Source extract:
How to Stop Letting People Rent Space in Your Head

It can be so easy to allow people to rent space in our heads. To allow their voices to overpower our own. If we are to live our life with purpose, to live with intention, we must allow ourselves to anchor our voice and raise the rent in our head.

I answered my calling, a much higher calling than I was prepared to answer. The higher the calling, the more difficult the path.

I think back to a lot of my stress and anxiety. How I tied and anchored myself to certain relationships, ideas, beliefs. I struggled to see my greatness. The energy attached to those who think poorly of me no longer affects me. It can’t. I no longer believe those things about myself. The power they had over me is gone.

I have reached a place where I know my responsibility in my life.

As empowering as it is to see where you are responsible, it can be incredibly trying and difficult. Almost like being a victim and succumbing to the will and power of another is easier than being your own person. Have you ever wondered why and how so many of us fall prey to these outside forces and feed them with our energy? We give our power to these outside sources in hopes of receiving validation and approval in exchange for our authenticity.

As we entered adulthood, we brought along with us traumas and old tapes from our childhood. The trauma we experienced in our childhood taught us a few things that we really need to unlearn. The most important being that our worth is found in the opinions of others.

Supplied information:

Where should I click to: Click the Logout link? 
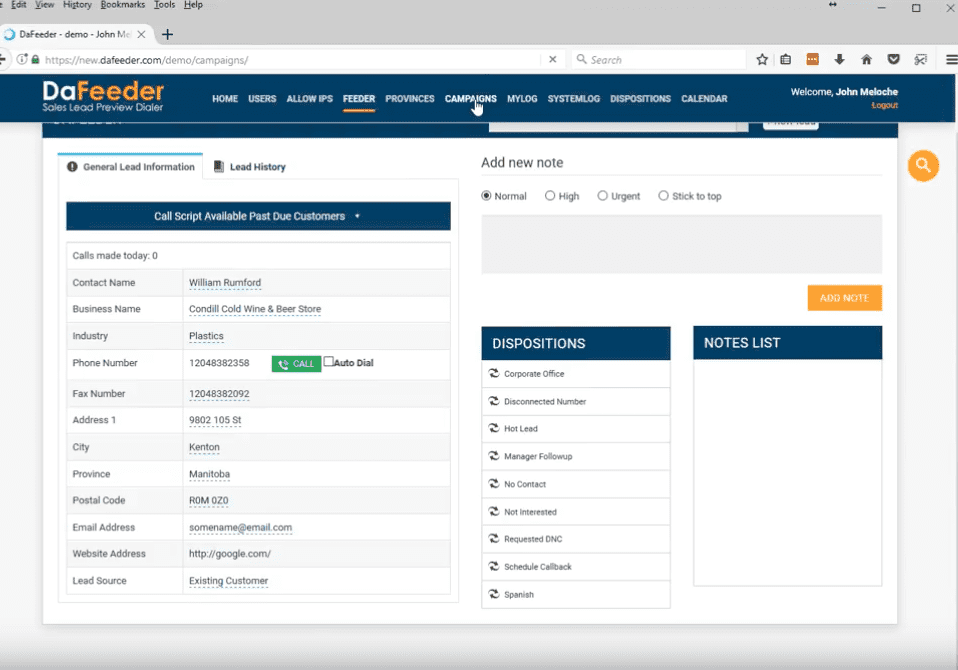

Objectives:
- 1) Transcribe the essay between "How to Stop" and "in our head.", inclusive.
- 2) Answer these questions from the essay:
(a) According to the essay, how does the difficulty of the path relate to the height of the calling?
(b) In exchange for what do people give their power to outside sources in hopes of validation and approval?
(c) What does the essay name as the most important lesson taught by childhood trauma that needs to be unlearned?
The data is separate material unrelated to the essay.

Task answers:
- 1)
How to Stop Letting People Rent Space in Your Head

It can be so easy to allow people to rent space in our heads. To allow their voices to overpower our own. If we are to live our life with purpose, to live with intention, we must allow ourselves to anchor our voice and raise the rent in our head.

- 2)
(a) The higher the calling, the more difficult the path.
(b) Their authenticity.
(c) That our worth is found in the opinions of others.